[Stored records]
- - -

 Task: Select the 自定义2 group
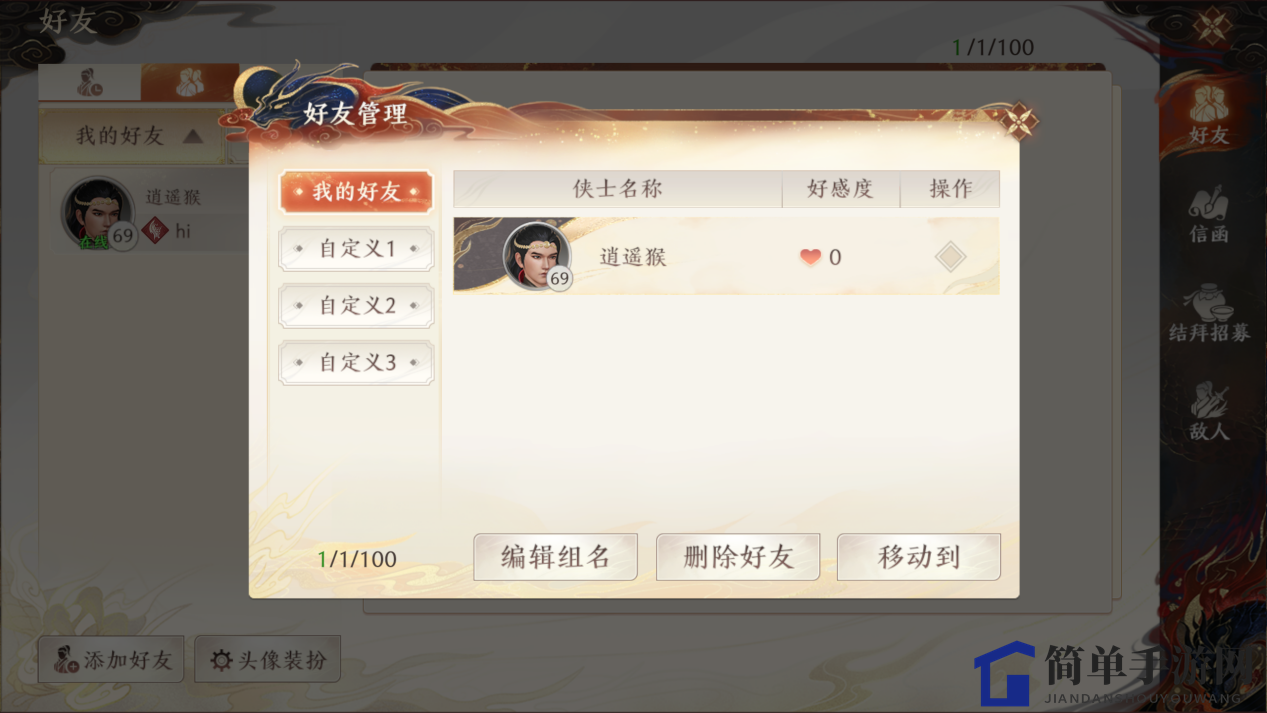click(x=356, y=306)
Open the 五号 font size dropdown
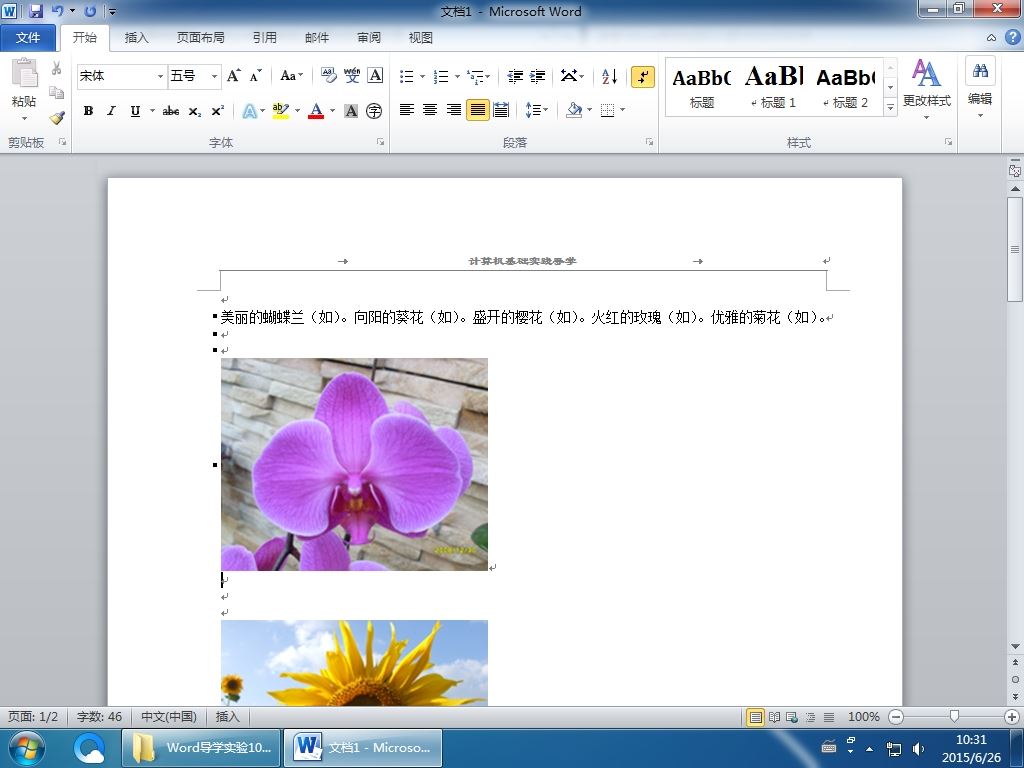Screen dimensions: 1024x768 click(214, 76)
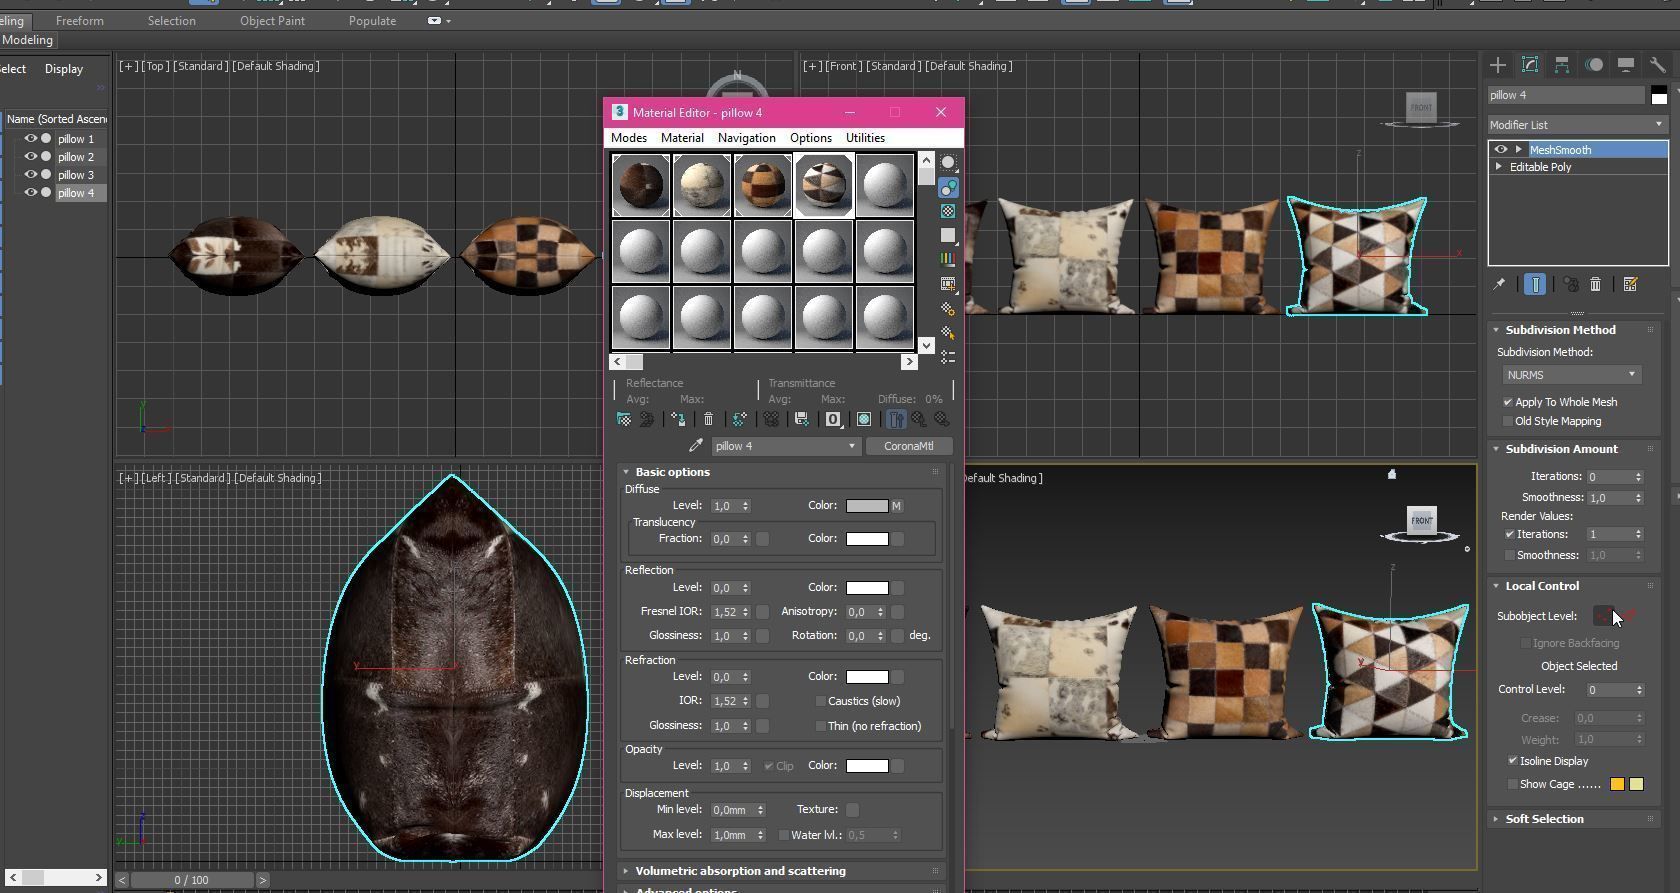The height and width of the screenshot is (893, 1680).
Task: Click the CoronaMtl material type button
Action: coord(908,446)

- - -

**What the task asks**
Repeat every entry above word for word, and include no pictures.

**Answer to the problem**
 Task: Select the 自定义2 group
click(x=356, y=306)
Open the 五号 font size dropdown
Screen dimensions: 1024x768 click(214, 76)
The height and width of the screenshot is (893, 1680).
Task: Click the CoronaMtl material type button
Action: coord(908,446)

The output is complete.